Most of the people in the theater Thursday night came to witness the culmination of the three-way romance between Edward, Bella and werewolf Jacob Black. "We all know Edward and Bella are going to end up in Happy Little Vampireland," said Tiffany Tartaglione, 30, of Farmingdale, who had arrived at the multiplex at 11 a.m. and sat through a marathon screening of all four previous movies before seeing the finale.
But some came for the action. "Something about vampires and werewolves fighting, it's just interesting," said Jeffrey Avelar-Yanes, 15, of Copiague.
Moviegoers were uniformly impressed with Kristen Stewart's performance as Bella, saying this was her best effort yet.
As soon as the film ended, before the lights even came up, the theater was filled with the glow of smartphones whipped out as viewers posted their reactions on Facebook. "In fact that's what I'm going to do right now," said Tartaglione, joining in. "It was fantastic."
Marisa Simoncic, 20, a student at St.

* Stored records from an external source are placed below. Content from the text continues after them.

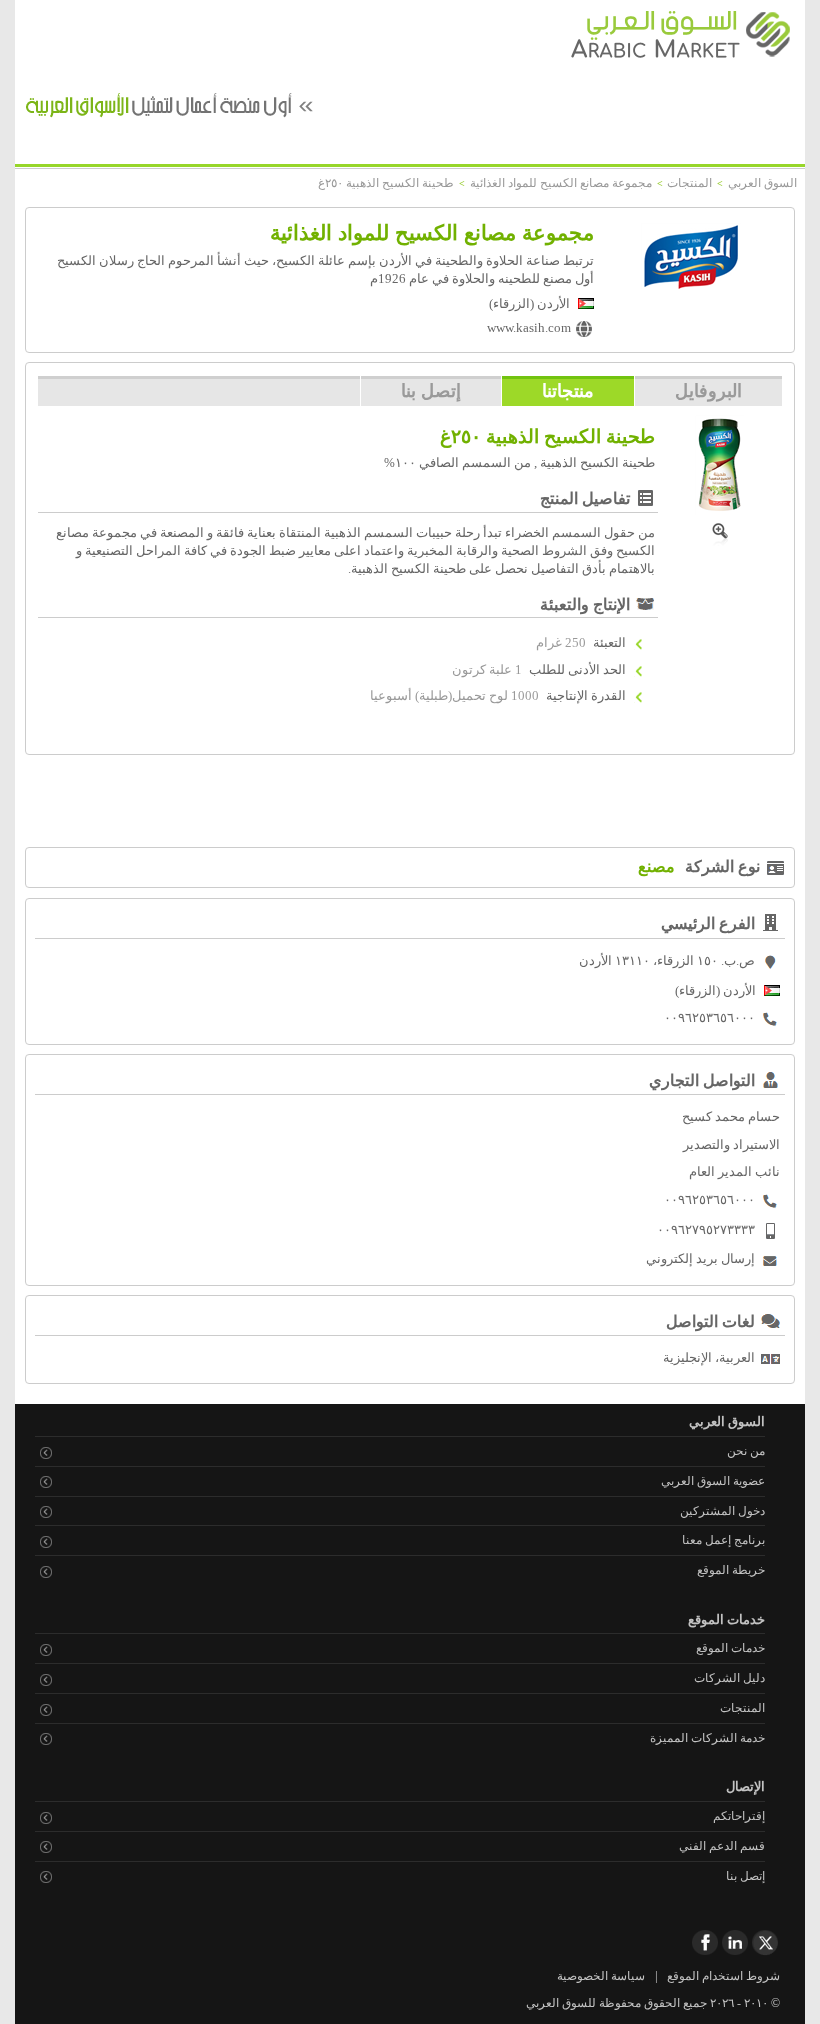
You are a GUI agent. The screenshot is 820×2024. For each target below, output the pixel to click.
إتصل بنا (431, 390)
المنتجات (742, 1708)
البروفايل (708, 390)
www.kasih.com (529, 328)
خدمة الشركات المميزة (707, 1738)
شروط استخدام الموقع (723, 1976)
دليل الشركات (729, 1678)
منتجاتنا (568, 390)
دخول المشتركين (722, 1511)
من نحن (746, 1451)
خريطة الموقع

Joseph's College in Patchogue, mourned the fact that the series had come to an end, saying she would miss Edward Cullen. "I love him," she said simply, as she sat with an $8.25 bucket of popcorn in a commemorative "Breaking Dawn" container with the actors' photos on it.
What will she do now that the object of her obsession won't be around to adore anymore?
"I'll watch 'The Hunger Games,'" she said. "I really like Peeta."